When Donald Trump announced the closure of Venezuelan airspace, security chiefs huddled around Maduro. They reiterated their determination and expressed confidence. Still, he smelled apprehension. What does Trump want? No one knows precisely what he wants. Does he want a deal? At what price? Does he want to strike? What could be done in retaliation?

He was troubled by the claims that his regime had become a vast narcotics factory. He remembered that just a year earlier, the name of Syria’s president had been Bashar al-Assad, and that he had been accused of mass-producing Captagon. He knows that some of his supporters say “Maduro forever” and “Maduro or we burn the country,” but such slogans are not enough when you are facing America, mistress of the fleets and home to the world’s largest economy. Aggravating the battle is the difficulty of predicting the direction of the winds unleashed by the man with a red tie sitting in the Oval Office, who can launch tweets that do more damage than missiles.

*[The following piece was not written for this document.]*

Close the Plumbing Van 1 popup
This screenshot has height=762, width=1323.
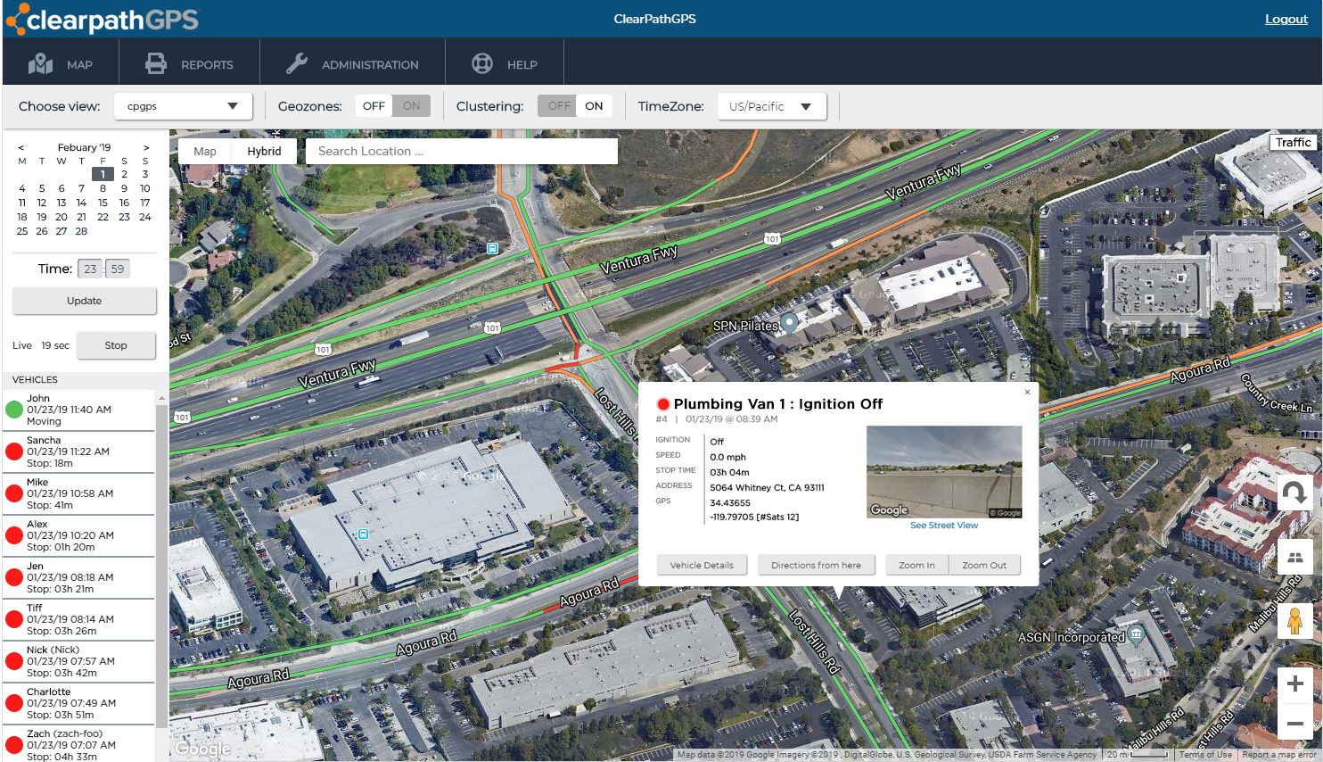pyautogui.click(x=1027, y=392)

It is not easy to be America’s enemy, especially when you’re close by. Your misfortune doubles in line with the American policeman’s eagerness to punish you for your policies and the words of hostility you direct at the world’s sole superpower.

It is agonizing to be America’s enemy. It has a digital memory and never forgets. It killed the Soviet Union with the model it offered, with open windows and media. It did not fire a bullet nor spill a drop of blood. And where is Saddam Hussein? Where is Muammar Gaddafi? Where is Qassem Soleimani? Where is Osama bin Laden? Where is “Abu Bakr al-Baghdadi”?

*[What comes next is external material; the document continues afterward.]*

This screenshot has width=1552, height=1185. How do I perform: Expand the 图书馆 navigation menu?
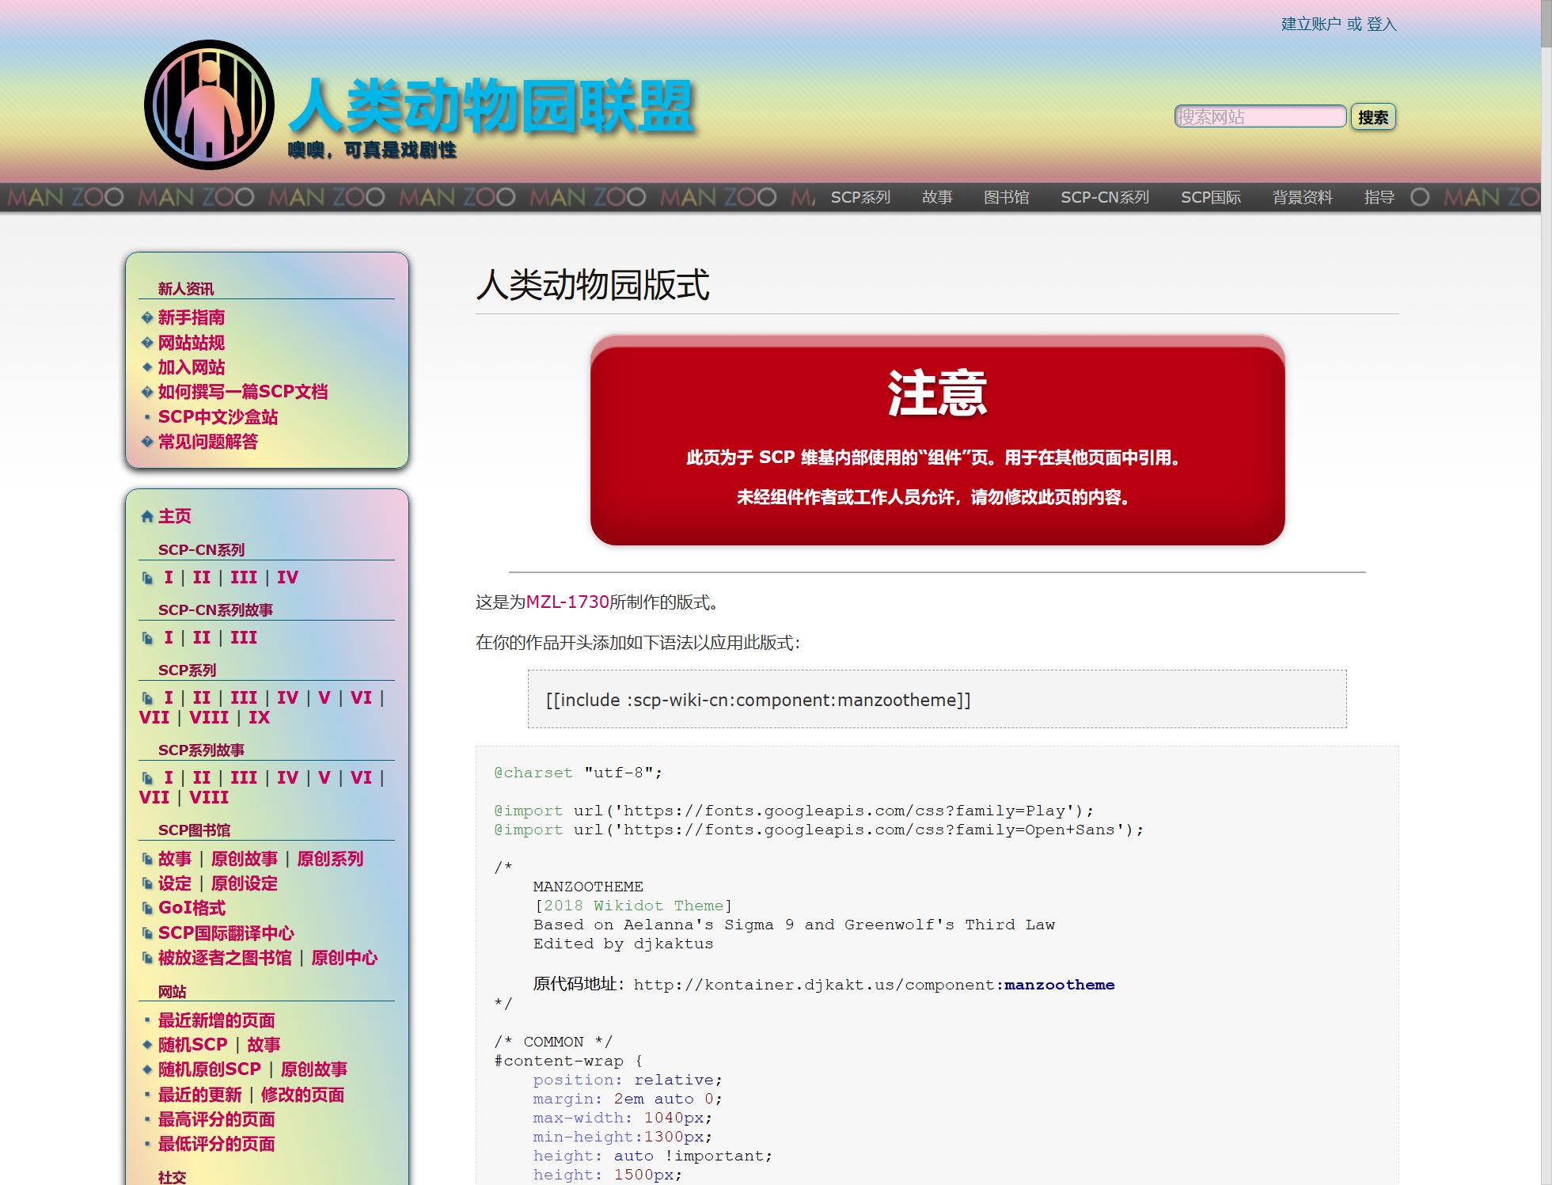(1006, 197)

They accuse him of all sorts of things. They accuse him of overseeing a narcotics business that poisons millions of Americans, of rigging elections and embracing the slogan “the palace or the grave,” of spinning threads with Moscow, Beijing, Tehran, and all of America’s enemies- the enemies of its model, its role, and its hegemony. They also accuse him of being responsible for the persistence of a sea of poor people in a land that sleeps atop a sea of oil, and for causing the migration of millions of Venezuelans in protest against the same dark game repeating itself. It is not easy for a man who sees himself as heir to the dreams of Simon Bolívar and the path laid by Castro and Chavez, to find himself accused of manufacturing and exporting narcotics. The currency has deteriorated, the aura has deteriorated, and the balance is nearing depletion.

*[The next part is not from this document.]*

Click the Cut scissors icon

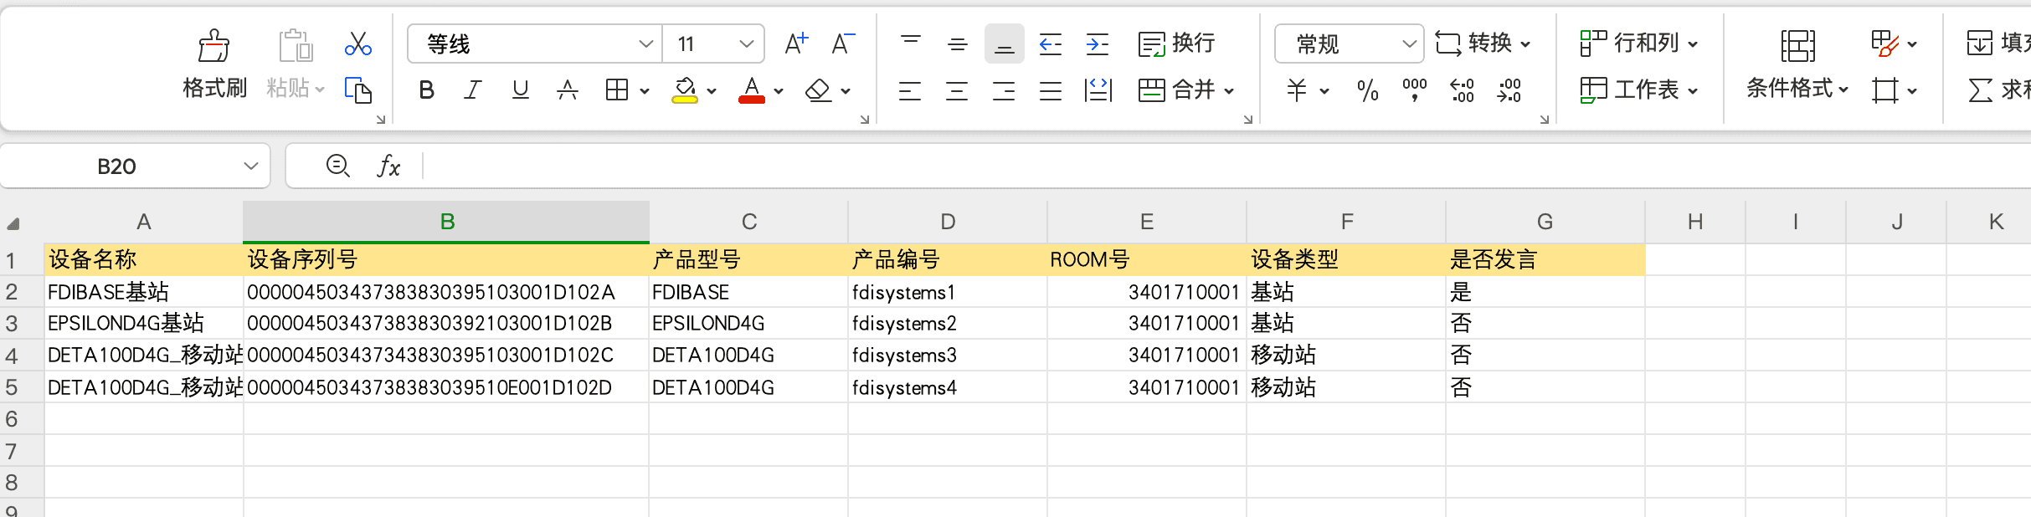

Anger comes to him. I am not Manuel Noriega. America invaded his country, Panama, then took him away, tried him, and imprisoned him. Venezuela is not Panama, and I am not Noriega. There are bullets in my pistol, and I am saving the last one for my temple. I will not allow the media to delight at seeing me in the defendant’s cage, nor will I allow this foreign-backed opposition to occupy the streets and uproot this defiant regime. I am of the people. I was a bus driver; I lived in the neighborhoods of Caracas. I have known the suffering of its inhabitants. I took the path of labor unions and embraced the Bolivarian dream. When Chavez’s cancer returned, he realized I was the man who could be trusted with the fortress and shielding it from the winds blowing from Washington. A real mandate does not come from ballot boxes. It comes from the spirit of the nation.

Trump has a peculiar temperament and style. He considered the export of narcotics a kind of export of terrorism. The Trump administration personally accused Maduro of running the “Cartel of the Suns” and designated it a foreign terrorist organization. The American president hinted at “an imminent ground operation” after blood was spilled from the smuggling boats into Caribbean waters.

The omens of a storm pile up.

The man who sent bombers to pound Iranian nuclear facilities might not hesitate to use them to strike drug factories. The regime’s apparent helplessness could tempt the opposition to paralyze the country in order to get rid of Chavez’s heir. Can Maduro strike a deal with the man in the White House? Or would he prefer to satisfy Bolivar and Chavez, insisting on the palace or the grave? Maduro breathes on Trump’s time. And the American president is full of surprises.